▶ Selected excerpt
* * *
Thursday, May 27, 2010

Consult

Yesterday was our consult at the fertility clinic. It was a little frustrating. I got a call at 3:30pm on Tuesday and I assumed it was a reminder for our appt. on Wednesday. No, it was to say that the doctors office scheduled us with the wrong doctor; is their anyway you can come in earlier? your doctor is not working tomorrow afternoon. The down side to that was that Casey was just out of town for a friends wedding and could not take off, plus we have had this appt for 6 weeks. Long story...Casey was not able to come, but it was not that big of a deal. Basically Casey had an SPA two weeks ago, she had called and given us a little bit of info, but she wanted to go over it in more detail. They also wanted to discuss IVF some more. So it was just me and she discussed that the SPA they did on Casey, well the SPA they attempted on Casey, they were unable to complete it. Apparently, he has good sperm count and descent mobility, but for some reason they do not live very long. So they are saying that the sperm do not live long enough to make it to my uterus, not to mention my issues with endometreosis and PCOS. Bottom line is God is amazing and he can perform a miracle any day, but as far as the medical/science world goes, Casey and my only chance of having a biological child will be through IVF. We got the price, which is $13,250 plus $216 for IVF class and additional blood work (not sure that price?). Whew! that is SO crazy to me. If it works, AMAZING! if it does not...trying not to think like that, but really hard not too! The IVF process takes about 5 to 6 weeks. We go for our IVF class June 9th and learn about everything. From there we will see when we will actually begin. I will keep you updated with the process. I know I will need to type it all out. I ask for any prayers and support as we begin this journey together. HOPING FOR THE BEST!!!
* * *
▶ Dataset excerpt
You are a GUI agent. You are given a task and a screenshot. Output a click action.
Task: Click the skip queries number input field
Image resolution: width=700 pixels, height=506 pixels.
* * *
According to the fertility clinic post, about how long does the IVF process take? The listing has no connection to the fertility clinic post.

▶ Exercise result
About 5 to 6 weeks.